岩手県沖合海域における長期的な水温低下傾向

タイトル 岩手県沖合海域における長期的な水温低下傾向
担当機関 岩手県水産技術センター
研究期間 2008~2010
研究担当者 小川 元(岩手県水産技術センター)
発行年度 2008
背景・ねらい
 地球温暖化による影響は海域により異なる現象として現れるとの指摘があることから、岩手県海域において水温の上昇傾向があるかどうかを確かめるため、漁業指導調査船「岩手丸」を用いて実施している定線海洋観測結果から、岩手県地先の長期的な水温変動傾向を明らかにすることを目的とした。
成果の内容・特徴 漁業指導調査船「岩手丸」で実施している定線海洋観測(図1)の結果のうち、1966年1月から2007年12月までの42年間の海表面および水深100m層の水温から年偏差を算出した。周期的な変動は認められないことから(図2)、水温の年偏差と年(1966年から起算)の一次回帰分析を行なった。

(1)海表面の水温変動傾向
海表面水温の一次回帰分析結果を表1に示す。沖合の観測点のほとんど(黒埼定線の30~50海里、トドヶ埼定線の20~50海里、尾埼定線の20~50海里、椿島定線の20及び50海里の13観測点)で42年間に0.99~1.94℃の水温低下傾向が認められた(P 0.1)。一方、陸岸寄りの観測点(黒埼定線の0~20海里、トドヶ埼定線の0~10海里、尾埼定線の0~10海里、椿島定線の0~10海里および30~40海里の15観測点)では長期的な上昇または低下傾向は認められなかった(P>0.1)。

(2)水深100m層の水温変動傾向
水深100m層の一次回帰分析結果を表2に示す。沖側の観測点(黒埼定線の20~50海里、トドヶ埼定線の5~50海里、尾埼定線の20~50海里、椿島定線の20~50海里の18観測点)で42年間に0.96~3.51℃の水温低下傾向が認められた(P0.1)。一方、陸岸寄りの観測点(黒埼定線の5~10海里、尾埼定線と椿島定線の5~10海里の6観測点)では長期的な上昇または低下傾向は認められなかった(P>0.1)。

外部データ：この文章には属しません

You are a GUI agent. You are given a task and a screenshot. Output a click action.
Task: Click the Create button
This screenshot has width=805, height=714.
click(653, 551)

海表面及び水深100m層ともに沖合の観測点で長期的な水温の低下傾向が認められたのに対して、陸岸寄りの観測点でその傾向が認められなかったことは、それぞれの海域の変動が異なる要因、例えば、沖合では親潮第一分枝、沿岸では津軽暖流によってもたらされていることを示唆している。
成果の活用面・留意点
今回検出された沖側の観測点における水温低下傾向が地球温暖化進行の途中経過であることも考えられることから、定線観測を継続して実施し本県海域における地球温暖化の進行状況を見守ることとする。